The Catholic author George Conn described Margaret Wood as the sister of James Wood, the younger laird of Boniton or Bonnington (Bonnyton) near Montrose in Maryton parish, and wife of James (or William) Gray, tutor of the House of Schivas. She had been brought up among the maidens of the household of Anne of Denmark. She joined a nunnery at Carpentras. Her sister Magdalen Wood married George Leslie of Kincraigie.

== At court ==
Anne of Denmark bought clothes for some of the ladies in waiting and servants in Scotland, including a warm woollen gown of black cloth and plaiding for "Magie", possibly to be identified as Margaret Wood. The gowns were made in 1593 for the "maidens" or "damsels" who served in the queen's chamber.

In 1598 she organised the baptism of the child of a woman in Ellon parish, Elizabeth Burn from the Yett of Birness. Wood told her to take the baby to "the burn next to Barrowley" near Buffel Hill, where a man dressed in black plaid performed the ceremony.

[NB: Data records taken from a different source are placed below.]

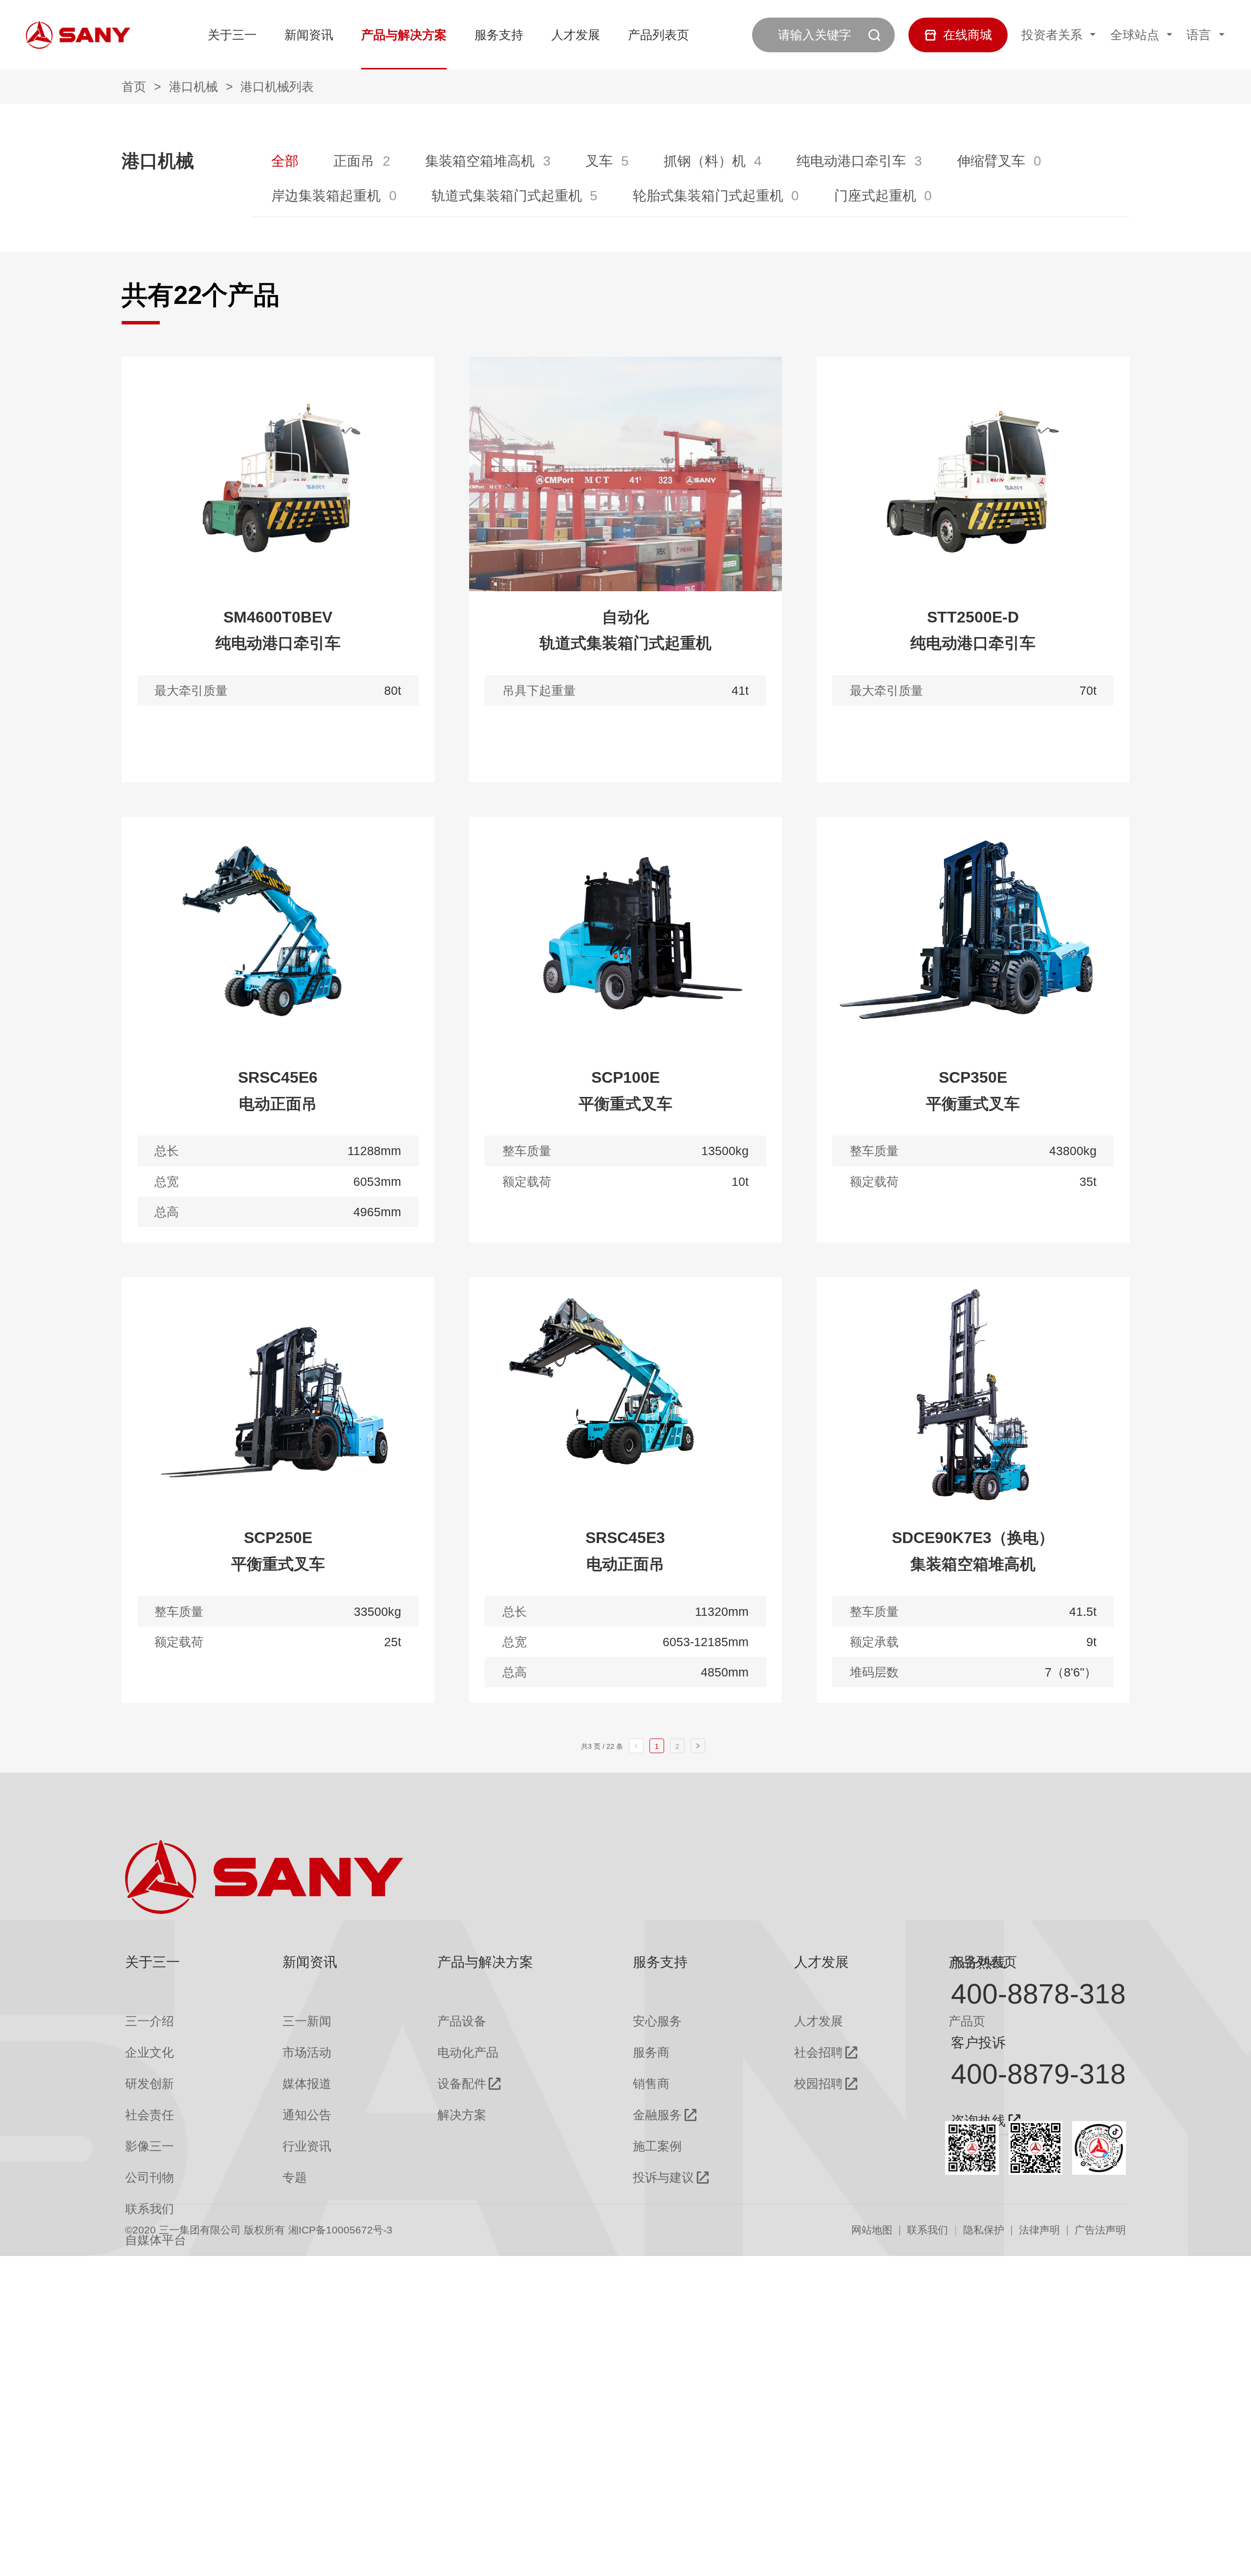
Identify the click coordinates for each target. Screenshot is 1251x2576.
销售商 (651, 2083)
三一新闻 (306, 2021)
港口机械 (193, 86)
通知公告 (306, 2115)
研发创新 (149, 2083)
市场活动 (306, 2052)
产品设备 (461, 2021)
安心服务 (657, 2021)
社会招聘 (818, 2052)
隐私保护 (983, 2230)
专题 (294, 2177)
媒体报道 (306, 2083)
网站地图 (871, 2230)
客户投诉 (978, 2042)
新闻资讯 (308, 35)
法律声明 (1039, 2230)
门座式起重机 (875, 195)
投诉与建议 (663, 2177)
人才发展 (575, 35)
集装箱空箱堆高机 (480, 161)
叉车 (599, 161)
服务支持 (499, 35)
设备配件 (461, 2083)
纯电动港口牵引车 (851, 161)
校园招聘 (818, 2083)
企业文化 (149, 2052)
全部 (285, 161)
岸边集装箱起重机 (326, 195)
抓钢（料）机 (705, 161)
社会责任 (149, 2115)
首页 (134, 86)
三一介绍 (149, 2021)
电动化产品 (467, 2052)
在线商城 (967, 35)
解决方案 (461, 2115)
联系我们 (927, 2230)
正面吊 (353, 161)
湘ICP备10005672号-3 (340, 2230)
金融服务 (657, 2115)
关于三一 (232, 35)
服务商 (651, 2052)
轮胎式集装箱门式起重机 (708, 195)
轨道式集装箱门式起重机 (506, 195)
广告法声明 (1100, 2230)
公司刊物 (149, 2177)
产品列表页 (658, 35)
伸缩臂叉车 (991, 161)
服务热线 (978, 1962)
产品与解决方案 (404, 35)
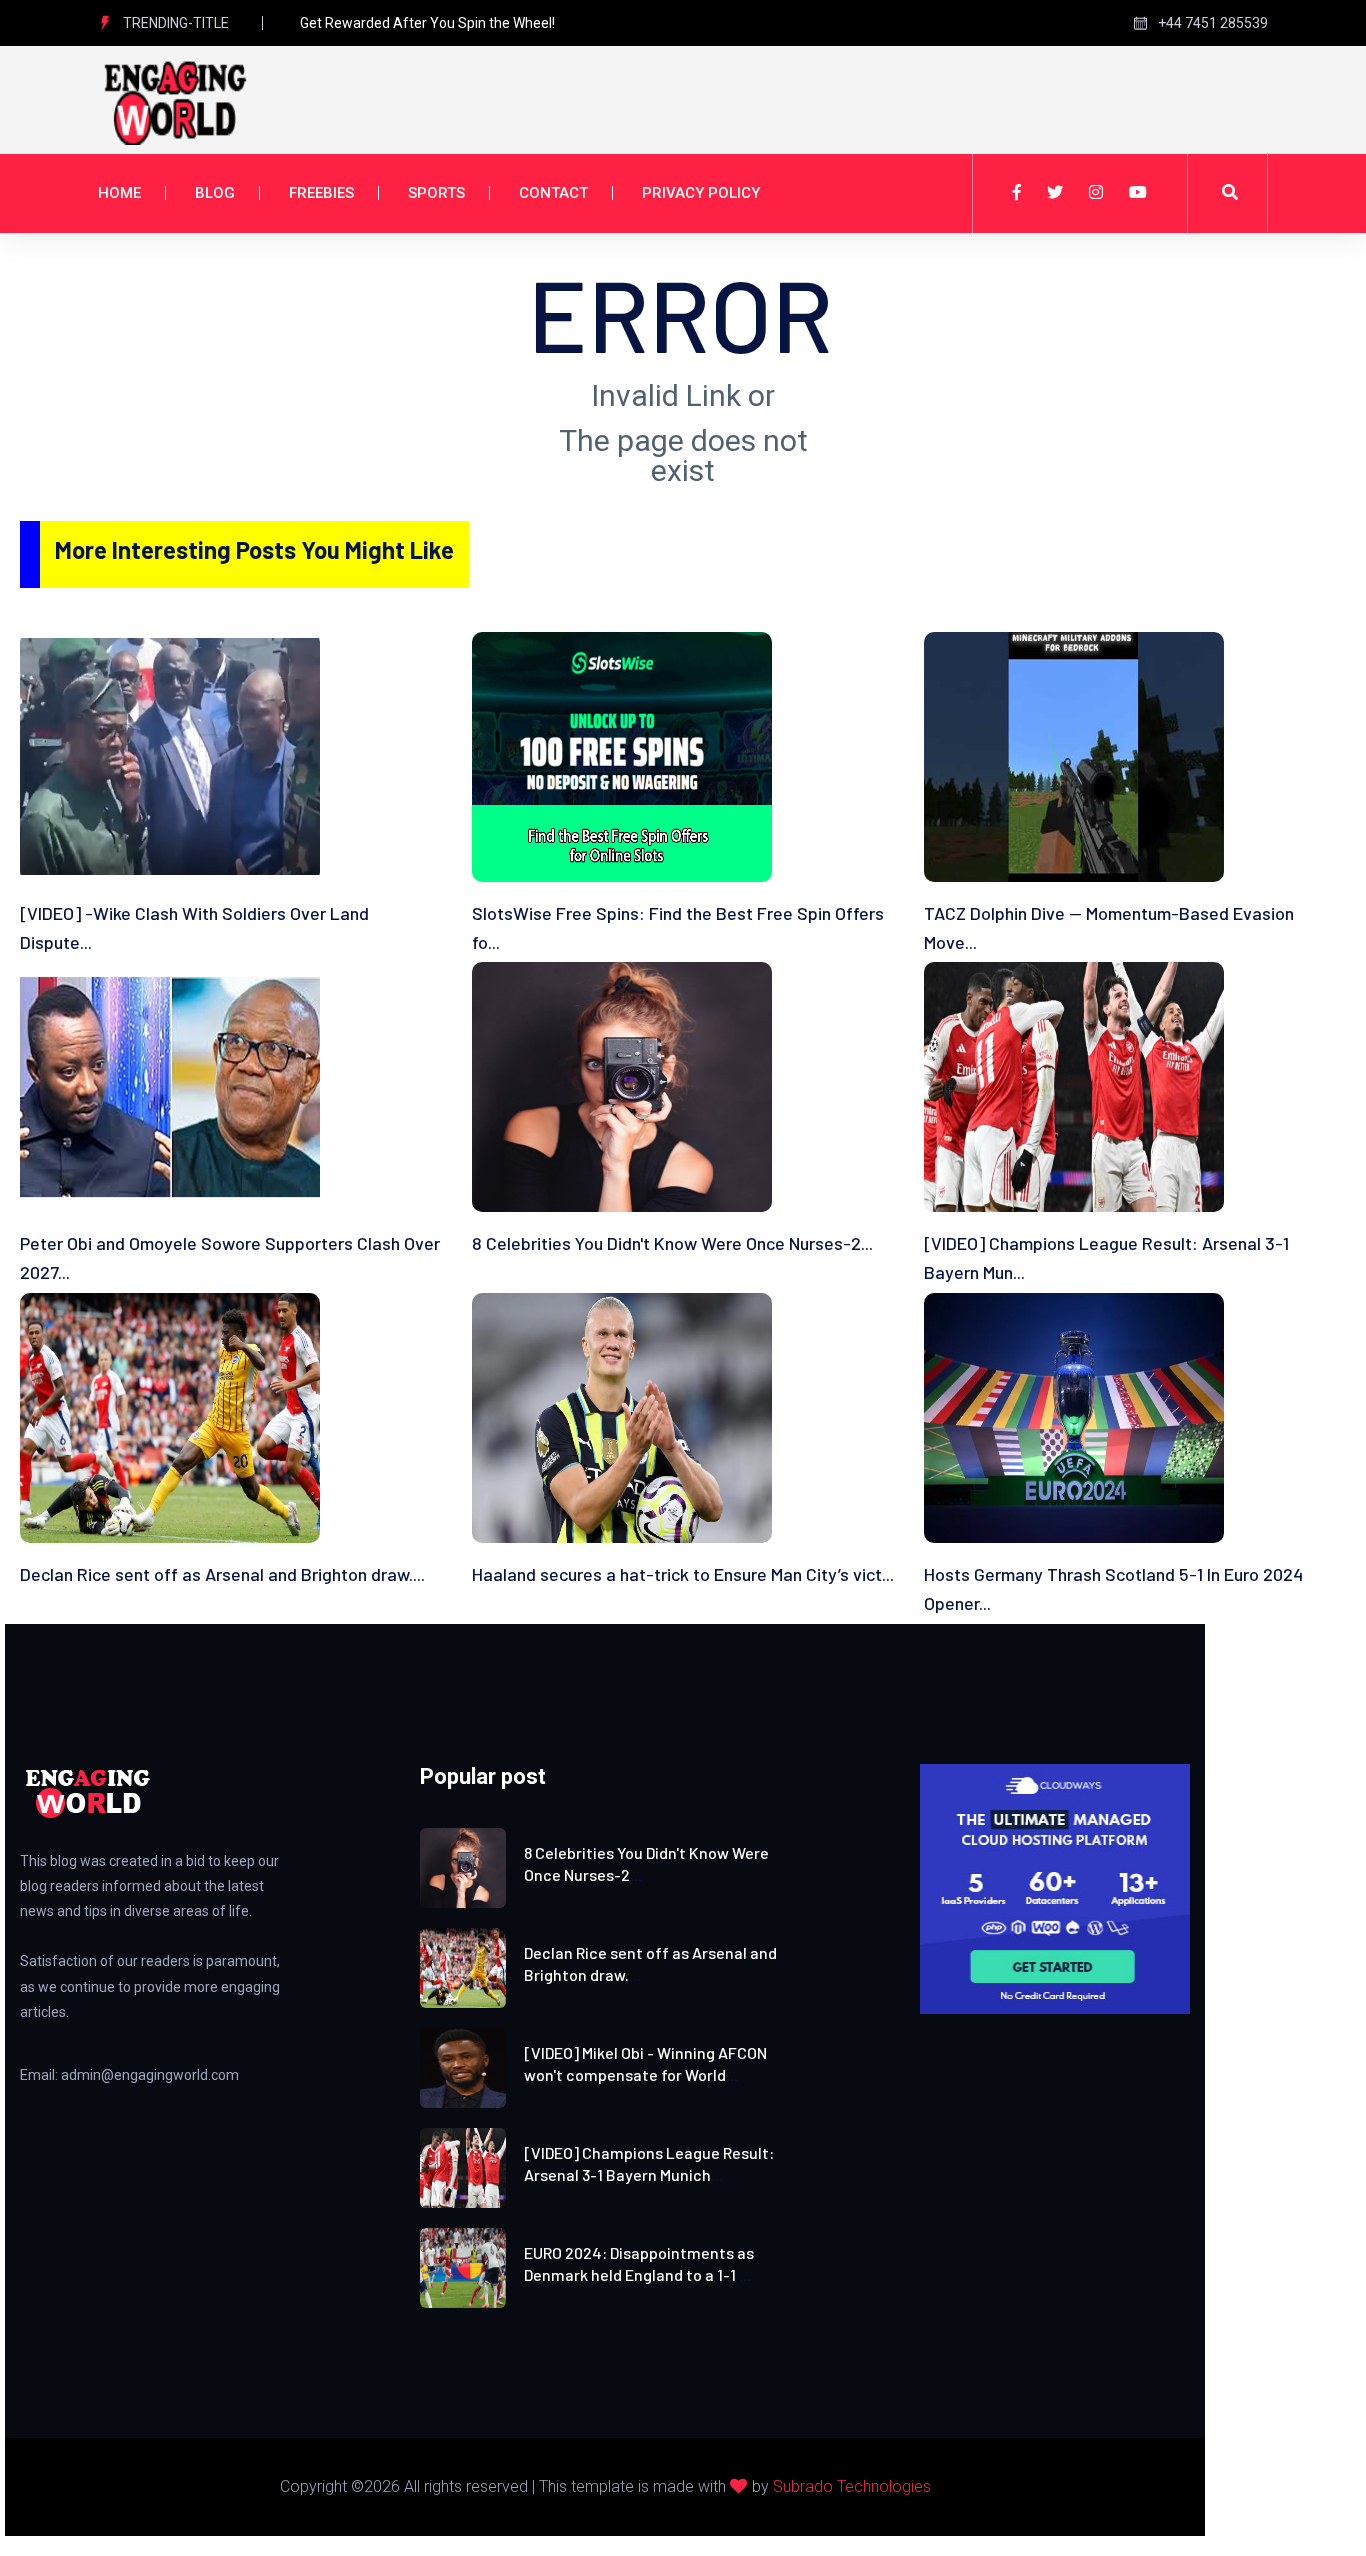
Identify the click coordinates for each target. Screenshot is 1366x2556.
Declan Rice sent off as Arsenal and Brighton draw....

Her brother, James Wood, returned to Scotland from France in April 1599 travelling with the English poet Henry Constable. The English diplomat George Nicholson noted that he was a Catholic and had a disagreement with his father. James Wood was arrested at Mass in Edinburgh. Margaret Wood also attended the Mass at Andrew Napier's house, and was described as a servant of Henrietta Stewart, Marchioness of Huntly, rather than Anne of Denmark. The Privy Council ordered the Marchioness to dismiss Margaret and a companion named Barclay.

James Wood had broken into their father's house, Bonnyton Castle, during a family dispute involving the lands of Birness in Aberdeenshire, which he given to Barbara Gray (a kinswoman of Margaret Wood's husband). He was carrying letters from Anne of Denmark to the Pope. James Wood was found guilty of theft and rebellion and executed on 27 April 1601.